The lawyer's daughter, TV presenter Hanan El Deeb, broke the news of his death on social media.
A funeral procession for El Deeb took place at Islamic Cairo’s Sayeda Zeinab Mosque on Tuesday afternoon. He will be buried in his family’s cemetery in the 6 October district of Giza, his daughter said.
A divisive figure, El Deeb’s death was met with a mixed reaction on social media.
Over his 50-year career, he repeatedly defended prominent clients in cases of particular public interest.
Perhaps most famously, he defended Egypt’s former president Hosni Mubarak, his two sons Alaa and Gamal and his longest-serving interior minister Habib El Adly, in two corruption cases after the 2011 popular uprising that ousted Mubarak after 30 years in power.

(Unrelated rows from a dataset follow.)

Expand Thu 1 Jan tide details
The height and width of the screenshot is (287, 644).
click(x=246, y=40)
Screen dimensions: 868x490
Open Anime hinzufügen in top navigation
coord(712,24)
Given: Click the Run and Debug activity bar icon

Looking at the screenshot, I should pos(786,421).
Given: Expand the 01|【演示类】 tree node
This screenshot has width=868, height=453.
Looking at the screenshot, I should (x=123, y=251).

One of El Deeb’s other prominent cases was his defence in 1997 of Azzam Azzam, an Israeli citizen convicted of spying on Egypt. El Deeb’s decision to take on the case, which he ultimately lost, was widely criticised by many of his peers at the time.
A group of 12 lawyers signed a letter sent to El Deeb before Azzam’s trial, calling him a traitor to Egypt.

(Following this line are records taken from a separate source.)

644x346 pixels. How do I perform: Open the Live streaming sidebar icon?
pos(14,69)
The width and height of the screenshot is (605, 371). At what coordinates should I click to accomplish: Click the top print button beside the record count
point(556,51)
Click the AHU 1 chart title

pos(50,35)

El Deeb again made headlines this year when he announced his intention to appeal the death sentence of Mohamed Adel, a university student who in June gruesomely murdered his classmate Nayera Ashraf in an incident that shook the entire country after footage of the fatal stabbing was widely shared on social media.
His decision to defend Adel was widely denounced by women’s rights groups.

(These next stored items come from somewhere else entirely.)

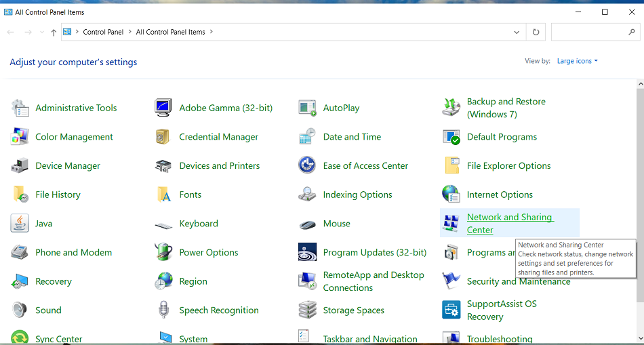Open the Power Options icon
The image size is (644, 345).
pos(163,253)
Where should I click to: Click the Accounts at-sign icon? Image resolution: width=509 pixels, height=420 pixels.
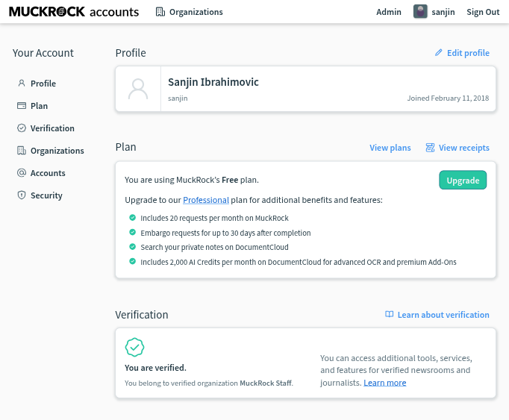22,173
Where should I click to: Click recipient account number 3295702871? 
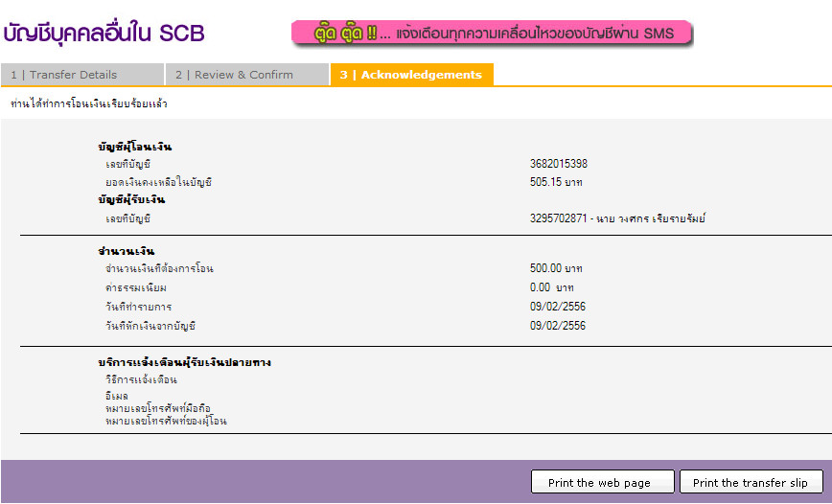pyautogui.click(x=558, y=218)
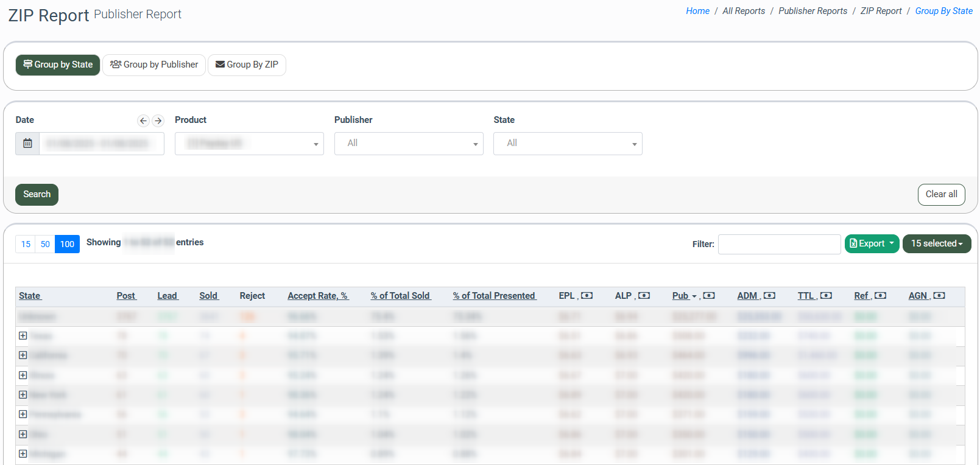Image resolution: width=980 pixels, height=465 pixels.
Task: Open the Publisher dropdown
Action: (409, 144)
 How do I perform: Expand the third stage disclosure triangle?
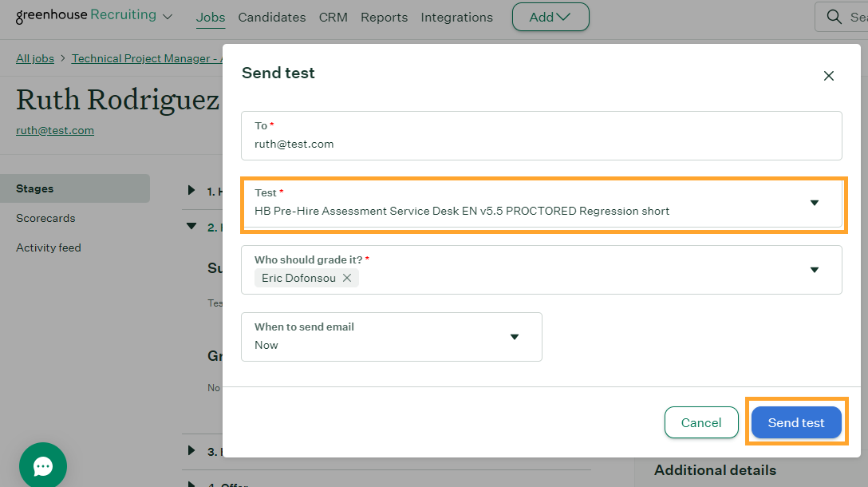pos(191,450)
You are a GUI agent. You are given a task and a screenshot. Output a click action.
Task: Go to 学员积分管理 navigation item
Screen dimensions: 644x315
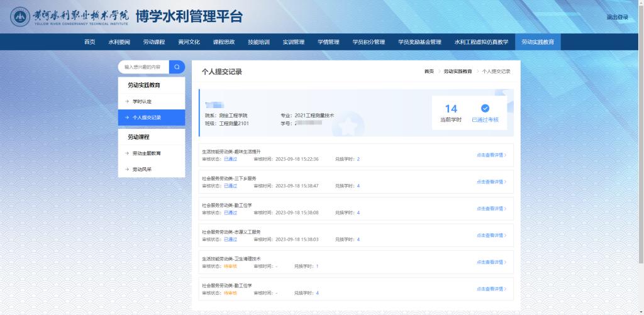point(369,42)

Among his other clients were Nobel laureate Naguib Mahfouz, celebrities Youssra and Fifi Abdou and exiled politician Ayman Nour, who was imprisoned for four years after running against Mubarak in a 2005 presidential election that was widely deemed corrupt.
El Deeb was diagnosed with leukaemia more than two years ago and his condition quickly deteriorated.
He reportedly told the presiding judge during his last case, in which he defended businessman Hassan Rateb, who was in April sentenced to 10 years in prison for smuggling antiquities, that it would be his last because of his declining health.
Called a self-serving opportunist by some and a brilliant lawyer by others, El Deeb’s influence on Egypt cannot be denied either way.